**ABOUT THIS TASK**
Take the material below and output exactly the run of lines from the one containing "1080x691 pixels." down to the one containing "Given: Choose the Text tool", with both included.

**RECORD EXCERPTS**
○ ○ ○ ○
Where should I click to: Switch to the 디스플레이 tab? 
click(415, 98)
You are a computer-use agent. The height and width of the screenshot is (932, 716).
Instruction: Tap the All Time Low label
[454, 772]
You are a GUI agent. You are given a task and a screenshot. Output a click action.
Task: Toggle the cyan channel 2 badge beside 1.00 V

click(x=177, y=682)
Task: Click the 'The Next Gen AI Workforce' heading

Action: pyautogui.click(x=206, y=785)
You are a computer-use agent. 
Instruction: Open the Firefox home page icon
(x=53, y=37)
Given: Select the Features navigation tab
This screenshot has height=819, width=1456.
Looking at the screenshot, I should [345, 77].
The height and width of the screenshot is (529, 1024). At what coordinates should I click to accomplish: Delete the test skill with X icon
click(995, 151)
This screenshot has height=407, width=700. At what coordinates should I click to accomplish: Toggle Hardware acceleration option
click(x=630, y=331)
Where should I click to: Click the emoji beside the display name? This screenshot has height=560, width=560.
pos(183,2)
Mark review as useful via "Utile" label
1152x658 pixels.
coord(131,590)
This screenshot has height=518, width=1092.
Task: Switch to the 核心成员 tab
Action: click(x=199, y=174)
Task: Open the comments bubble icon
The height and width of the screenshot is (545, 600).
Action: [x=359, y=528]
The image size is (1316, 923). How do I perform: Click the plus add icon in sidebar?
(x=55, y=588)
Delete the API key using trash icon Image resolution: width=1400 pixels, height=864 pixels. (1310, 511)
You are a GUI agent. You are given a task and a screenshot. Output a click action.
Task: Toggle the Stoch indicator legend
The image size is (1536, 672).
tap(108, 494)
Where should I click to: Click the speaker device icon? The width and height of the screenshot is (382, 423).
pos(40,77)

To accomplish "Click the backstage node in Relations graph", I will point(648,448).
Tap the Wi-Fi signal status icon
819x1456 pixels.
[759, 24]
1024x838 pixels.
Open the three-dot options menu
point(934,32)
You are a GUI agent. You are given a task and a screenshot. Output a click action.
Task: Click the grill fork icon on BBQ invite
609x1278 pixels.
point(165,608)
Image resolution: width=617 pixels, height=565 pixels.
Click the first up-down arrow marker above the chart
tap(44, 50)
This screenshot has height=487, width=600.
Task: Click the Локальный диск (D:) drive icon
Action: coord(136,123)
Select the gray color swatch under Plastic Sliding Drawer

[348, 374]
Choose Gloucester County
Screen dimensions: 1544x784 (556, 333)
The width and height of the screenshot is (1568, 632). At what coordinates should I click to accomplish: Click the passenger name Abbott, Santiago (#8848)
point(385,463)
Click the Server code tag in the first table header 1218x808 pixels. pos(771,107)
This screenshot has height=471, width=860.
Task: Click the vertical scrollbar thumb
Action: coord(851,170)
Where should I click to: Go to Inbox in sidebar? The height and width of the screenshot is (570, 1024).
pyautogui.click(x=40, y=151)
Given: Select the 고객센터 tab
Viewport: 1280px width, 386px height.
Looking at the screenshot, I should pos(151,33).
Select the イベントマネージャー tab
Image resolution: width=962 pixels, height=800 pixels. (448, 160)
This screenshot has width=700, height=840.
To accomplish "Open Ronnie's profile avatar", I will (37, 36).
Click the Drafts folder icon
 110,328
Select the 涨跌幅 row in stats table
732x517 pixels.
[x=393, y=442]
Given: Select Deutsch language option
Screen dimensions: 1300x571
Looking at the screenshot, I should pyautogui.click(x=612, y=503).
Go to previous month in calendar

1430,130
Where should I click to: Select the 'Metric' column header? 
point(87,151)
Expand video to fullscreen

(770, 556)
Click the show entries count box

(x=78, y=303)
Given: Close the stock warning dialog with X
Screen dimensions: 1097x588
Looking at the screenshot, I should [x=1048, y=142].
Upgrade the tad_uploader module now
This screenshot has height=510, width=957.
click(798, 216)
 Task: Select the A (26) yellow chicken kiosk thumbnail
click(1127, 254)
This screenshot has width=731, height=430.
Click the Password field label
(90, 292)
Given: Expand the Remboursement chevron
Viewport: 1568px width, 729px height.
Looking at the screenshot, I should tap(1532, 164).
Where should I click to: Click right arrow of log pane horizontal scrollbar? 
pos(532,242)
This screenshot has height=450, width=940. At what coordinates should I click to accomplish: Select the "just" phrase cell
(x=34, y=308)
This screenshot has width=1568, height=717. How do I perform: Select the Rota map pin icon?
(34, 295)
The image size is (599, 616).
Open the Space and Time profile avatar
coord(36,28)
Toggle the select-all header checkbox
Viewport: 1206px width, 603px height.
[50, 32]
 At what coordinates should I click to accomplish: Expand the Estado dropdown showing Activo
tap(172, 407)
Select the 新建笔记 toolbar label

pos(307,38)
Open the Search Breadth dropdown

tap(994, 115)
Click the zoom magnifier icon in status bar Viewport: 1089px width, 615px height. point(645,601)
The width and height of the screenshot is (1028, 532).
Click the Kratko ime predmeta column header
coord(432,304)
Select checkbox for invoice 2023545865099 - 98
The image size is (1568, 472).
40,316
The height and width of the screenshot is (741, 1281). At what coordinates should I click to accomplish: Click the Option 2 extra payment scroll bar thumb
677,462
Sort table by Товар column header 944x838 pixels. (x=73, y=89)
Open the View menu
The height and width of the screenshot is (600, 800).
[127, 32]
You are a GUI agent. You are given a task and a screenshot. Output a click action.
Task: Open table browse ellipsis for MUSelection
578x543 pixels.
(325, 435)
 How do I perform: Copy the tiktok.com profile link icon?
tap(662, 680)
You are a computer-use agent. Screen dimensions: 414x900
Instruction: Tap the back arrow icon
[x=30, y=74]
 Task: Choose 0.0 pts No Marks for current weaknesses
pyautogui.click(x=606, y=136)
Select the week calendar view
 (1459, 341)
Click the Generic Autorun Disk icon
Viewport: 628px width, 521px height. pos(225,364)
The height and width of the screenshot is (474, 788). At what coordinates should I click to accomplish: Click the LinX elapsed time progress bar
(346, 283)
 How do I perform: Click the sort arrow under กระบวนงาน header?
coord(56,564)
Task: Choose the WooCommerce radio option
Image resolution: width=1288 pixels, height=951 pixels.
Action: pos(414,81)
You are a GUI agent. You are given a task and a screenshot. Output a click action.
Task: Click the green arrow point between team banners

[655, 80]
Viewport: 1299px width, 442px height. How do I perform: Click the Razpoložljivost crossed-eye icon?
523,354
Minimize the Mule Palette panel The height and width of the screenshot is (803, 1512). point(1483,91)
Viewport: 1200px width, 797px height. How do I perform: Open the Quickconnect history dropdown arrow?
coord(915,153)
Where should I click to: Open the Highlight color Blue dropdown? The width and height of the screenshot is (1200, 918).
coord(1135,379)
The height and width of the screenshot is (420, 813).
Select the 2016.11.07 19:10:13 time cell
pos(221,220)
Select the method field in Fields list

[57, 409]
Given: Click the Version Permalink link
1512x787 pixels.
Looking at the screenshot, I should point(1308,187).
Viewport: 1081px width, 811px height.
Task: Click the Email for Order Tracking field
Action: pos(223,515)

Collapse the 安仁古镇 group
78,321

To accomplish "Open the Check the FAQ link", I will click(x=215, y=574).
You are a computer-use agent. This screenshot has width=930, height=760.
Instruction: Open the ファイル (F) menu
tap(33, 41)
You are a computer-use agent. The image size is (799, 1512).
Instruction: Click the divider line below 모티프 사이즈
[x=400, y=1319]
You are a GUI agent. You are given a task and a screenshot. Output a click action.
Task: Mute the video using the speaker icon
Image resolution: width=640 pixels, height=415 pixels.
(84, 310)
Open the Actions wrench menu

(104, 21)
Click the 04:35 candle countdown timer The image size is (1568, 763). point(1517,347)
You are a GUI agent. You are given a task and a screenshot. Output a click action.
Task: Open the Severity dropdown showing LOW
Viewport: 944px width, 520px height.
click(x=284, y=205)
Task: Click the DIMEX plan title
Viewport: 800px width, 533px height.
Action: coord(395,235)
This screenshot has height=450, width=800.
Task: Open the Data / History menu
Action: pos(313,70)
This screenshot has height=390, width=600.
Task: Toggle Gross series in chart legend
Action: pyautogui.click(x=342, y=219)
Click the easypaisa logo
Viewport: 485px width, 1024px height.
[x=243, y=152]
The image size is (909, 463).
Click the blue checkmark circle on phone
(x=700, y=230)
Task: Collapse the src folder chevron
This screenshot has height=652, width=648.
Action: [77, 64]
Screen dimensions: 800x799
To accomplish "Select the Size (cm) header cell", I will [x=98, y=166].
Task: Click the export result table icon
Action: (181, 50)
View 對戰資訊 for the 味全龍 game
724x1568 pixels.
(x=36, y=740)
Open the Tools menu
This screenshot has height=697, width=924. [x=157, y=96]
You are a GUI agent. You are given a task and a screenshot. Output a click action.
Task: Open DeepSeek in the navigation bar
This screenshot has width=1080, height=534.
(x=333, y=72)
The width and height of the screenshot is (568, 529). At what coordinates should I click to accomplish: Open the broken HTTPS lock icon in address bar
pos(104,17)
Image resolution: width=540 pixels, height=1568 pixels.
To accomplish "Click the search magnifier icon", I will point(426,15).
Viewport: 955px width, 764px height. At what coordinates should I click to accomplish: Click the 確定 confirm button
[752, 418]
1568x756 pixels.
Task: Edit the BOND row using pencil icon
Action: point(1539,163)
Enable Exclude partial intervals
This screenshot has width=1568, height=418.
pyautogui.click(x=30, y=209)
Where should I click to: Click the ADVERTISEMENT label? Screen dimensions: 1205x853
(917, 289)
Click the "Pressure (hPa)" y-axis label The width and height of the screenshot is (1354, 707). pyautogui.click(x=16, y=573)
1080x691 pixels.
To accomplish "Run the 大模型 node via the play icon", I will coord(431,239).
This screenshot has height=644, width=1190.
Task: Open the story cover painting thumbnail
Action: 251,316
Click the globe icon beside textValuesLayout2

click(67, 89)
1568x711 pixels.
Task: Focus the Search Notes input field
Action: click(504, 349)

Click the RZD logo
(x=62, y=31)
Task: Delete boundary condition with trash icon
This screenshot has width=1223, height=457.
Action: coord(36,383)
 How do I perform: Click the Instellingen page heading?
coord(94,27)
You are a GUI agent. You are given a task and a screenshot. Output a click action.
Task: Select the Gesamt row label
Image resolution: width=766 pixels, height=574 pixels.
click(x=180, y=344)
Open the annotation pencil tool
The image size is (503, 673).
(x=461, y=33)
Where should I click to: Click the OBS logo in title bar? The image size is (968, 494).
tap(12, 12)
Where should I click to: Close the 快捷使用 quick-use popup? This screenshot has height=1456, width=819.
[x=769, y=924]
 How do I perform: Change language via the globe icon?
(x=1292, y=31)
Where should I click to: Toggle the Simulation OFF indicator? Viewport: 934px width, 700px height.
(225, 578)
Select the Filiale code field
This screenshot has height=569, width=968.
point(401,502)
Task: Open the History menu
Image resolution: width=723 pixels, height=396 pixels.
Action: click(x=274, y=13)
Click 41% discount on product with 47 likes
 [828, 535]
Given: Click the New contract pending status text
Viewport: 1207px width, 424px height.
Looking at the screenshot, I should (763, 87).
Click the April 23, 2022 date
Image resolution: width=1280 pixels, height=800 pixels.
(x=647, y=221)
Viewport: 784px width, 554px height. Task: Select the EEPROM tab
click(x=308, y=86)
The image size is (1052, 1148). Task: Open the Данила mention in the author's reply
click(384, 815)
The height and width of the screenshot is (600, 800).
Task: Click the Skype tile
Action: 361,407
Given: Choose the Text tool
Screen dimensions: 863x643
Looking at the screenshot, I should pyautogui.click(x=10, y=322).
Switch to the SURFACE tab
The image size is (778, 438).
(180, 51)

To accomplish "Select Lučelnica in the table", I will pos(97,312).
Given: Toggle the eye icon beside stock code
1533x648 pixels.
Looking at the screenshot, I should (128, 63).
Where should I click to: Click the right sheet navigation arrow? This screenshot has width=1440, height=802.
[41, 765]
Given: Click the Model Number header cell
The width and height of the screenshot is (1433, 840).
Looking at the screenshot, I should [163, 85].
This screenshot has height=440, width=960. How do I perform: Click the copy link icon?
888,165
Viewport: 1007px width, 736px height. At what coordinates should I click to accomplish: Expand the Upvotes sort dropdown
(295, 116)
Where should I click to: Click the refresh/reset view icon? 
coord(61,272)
○ ○ ○ ○
**RESULT FOR THIS EXERCISE**
1080x691 pixels.
To accomplish "Run the 大模型 node via the play icon", I will coord(431,239).
This screenshot has height=644, width=1190.
Task: Open the story cover painting thumbnail
Action: 251,316
Click the globe icon beside textValuesLayout2

click(67, 89)
1568x711 pixels.
Task: Focus the Search Notes input field
Action: click(504, 349)

Click the RZD logo
(x=62, y=31)
Task: Delete boundary condition with trash icon
This screenshot has width=1223, height=457.
Action: coord(36,383)
 How do I perform: Click the Instellingen page heading?
coord(94,27)
You are a GUI agent. You are given a task and a screenshot. Output a click action.
Task: Select the Gesamt row label
Image resolution: width=766 pixels, height=574 pixels.
click(x=180, y=344)
Open the annotation pencil tool
The image size is (503, 673).
(x=461, y=33)
Where should I click to: Click the OBS logo in title bar? The image size is (968, 494).
tap(12, 12)
Where should I click to: Close the 快捷使用 quick-use popup? This screenshot has height=1456, width=819.
[x=769, y=924]
 How do I perform: Change language via the globe icon?
(x=1292, y=31)
Where should I click to: Toggle the Simulation OFF indicator? Viewport: 934px width, 700px height.
(225, 578)
Select the Filiale code field
This screenshot has height=569, width=968.
point(401,502)
Task: Open the History menu
Image resolution: width=723 pixels, height=396 pixels.
Action: click(x=274, y=13)
Click 41% discount on product with 47 likes
 [828, 535]
Given: Click the New contract pending status text
Viewport: 1207px width, 424px height.
Looking at the screenshot, I should (763, 87).
Click the April 23, 2022 date
Image resolution: width=1280 pixels, height=800 pixels.
(x=647, y=221)
Viewport: 784px width, 554px height. Task: Select the EEPROM tab
click(x=308, y=86)
The image size is (1052, 1148). Task: Open the Данила mention in the author's reply
click(384, 815)
The height and width of the screenshot is (600, 800).
Task: Click the Skype tile
Action: 361,407
Given: Choose the Text tool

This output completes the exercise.